<div style="text-align:center">
  <h1>Thesis Code Model Estimation</h1>
  <h3>Yannick van Etten (2688877)</h3>
  <h3>Master Econometrics and Operations Research</h3>
</div>

The aim of this thesis is to determine whether election results reflect the population’s sentiments on three key issues: "Environment", "Immigration", and "Economy". Two
crucial pieces of information are used to answer this question: first, the issue score of an election, and second, the population’s stance on these issues. The data has been brought together in a different Notebook. This one will describe the final variables and implement the model.

In [1]:
import numpy as np
import pandas as pd
import statsmodels.api as sm
from scipy.stats import t
from scipy.linalg import cholesky
from scipy.stats import chi2
from IPython.display import display

<div style="text-align:center">
  <h4>Variable Set Up</h4>
  <h5>Target Independent Variables</h5>  
</div>

For all elections in this time interval, the DPES survey
includes responses to the question: "What is the most important issue facing the country?". This data is an indication of the population’s perception of the importance of
these issues. The aim is to explain the election issue scores using the percentages of people who consider a specific issue the most important. These percentages, denoted as $x_{1,t,i}$, represent the proportion of people who view issue $i$ as the most important in election $t$. Stacking the observations for all elections leads to the vector $x_{1,i}$, for all
three issues $i \in (1, 2, 3)$, representing the importance of issue $i$ across all elections.

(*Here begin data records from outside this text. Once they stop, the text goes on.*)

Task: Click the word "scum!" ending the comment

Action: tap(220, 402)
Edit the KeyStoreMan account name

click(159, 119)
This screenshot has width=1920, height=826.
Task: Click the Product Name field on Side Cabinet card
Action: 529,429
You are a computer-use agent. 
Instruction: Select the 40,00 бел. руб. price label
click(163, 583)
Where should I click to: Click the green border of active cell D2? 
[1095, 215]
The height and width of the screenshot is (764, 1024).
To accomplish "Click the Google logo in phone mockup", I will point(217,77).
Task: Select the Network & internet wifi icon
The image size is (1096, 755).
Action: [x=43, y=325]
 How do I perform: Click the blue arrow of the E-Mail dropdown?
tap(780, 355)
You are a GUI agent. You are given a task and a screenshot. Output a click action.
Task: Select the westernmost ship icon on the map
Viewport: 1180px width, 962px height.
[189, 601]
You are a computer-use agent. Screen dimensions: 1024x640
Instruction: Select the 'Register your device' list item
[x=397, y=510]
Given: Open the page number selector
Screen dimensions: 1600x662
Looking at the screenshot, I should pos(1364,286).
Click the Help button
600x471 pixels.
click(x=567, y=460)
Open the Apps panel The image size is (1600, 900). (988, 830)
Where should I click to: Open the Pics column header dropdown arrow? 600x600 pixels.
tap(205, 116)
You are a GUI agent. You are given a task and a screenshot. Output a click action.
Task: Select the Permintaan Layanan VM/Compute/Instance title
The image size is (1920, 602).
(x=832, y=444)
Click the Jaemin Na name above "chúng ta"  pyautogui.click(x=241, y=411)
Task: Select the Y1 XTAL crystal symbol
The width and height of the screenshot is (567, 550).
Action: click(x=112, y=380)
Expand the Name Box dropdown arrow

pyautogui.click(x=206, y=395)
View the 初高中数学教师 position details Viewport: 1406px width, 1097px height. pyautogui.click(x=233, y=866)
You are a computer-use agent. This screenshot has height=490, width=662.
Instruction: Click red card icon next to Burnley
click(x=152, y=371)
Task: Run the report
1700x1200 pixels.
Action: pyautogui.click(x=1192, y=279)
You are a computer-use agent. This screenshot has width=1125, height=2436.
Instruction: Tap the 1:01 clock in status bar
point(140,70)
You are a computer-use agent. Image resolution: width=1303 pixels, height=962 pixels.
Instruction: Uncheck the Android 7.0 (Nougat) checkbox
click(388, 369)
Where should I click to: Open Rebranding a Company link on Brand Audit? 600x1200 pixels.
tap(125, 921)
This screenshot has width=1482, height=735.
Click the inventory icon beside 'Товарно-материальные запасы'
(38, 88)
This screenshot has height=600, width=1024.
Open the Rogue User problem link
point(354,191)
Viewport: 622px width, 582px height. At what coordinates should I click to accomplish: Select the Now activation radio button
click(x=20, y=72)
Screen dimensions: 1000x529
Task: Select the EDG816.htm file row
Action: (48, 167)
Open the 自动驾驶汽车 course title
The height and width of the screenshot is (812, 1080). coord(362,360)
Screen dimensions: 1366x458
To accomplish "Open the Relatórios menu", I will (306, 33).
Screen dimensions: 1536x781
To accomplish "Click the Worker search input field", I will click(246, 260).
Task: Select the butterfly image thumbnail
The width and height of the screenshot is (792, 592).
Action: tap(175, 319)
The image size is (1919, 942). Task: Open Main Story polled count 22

<div style="text-align:center">
  <h5>Control Variables</h5>  
</div>

The issue importance percentage is the primary focus variable. Additionally, several control variables will be included to isolate changes in the dependent variable unrelated to the focus variable. The first control variable included is the consumer confidence indicator, which is measured monthly by Statistics Netherlands (CBS). This indicator provides insights into consumers’ confidence and perceptions regarding the developments of the Dutch economy and their own financial situation. For the consumer confidence
control variable, the indicator value of the election months will be utilized, denoted by $x_2$.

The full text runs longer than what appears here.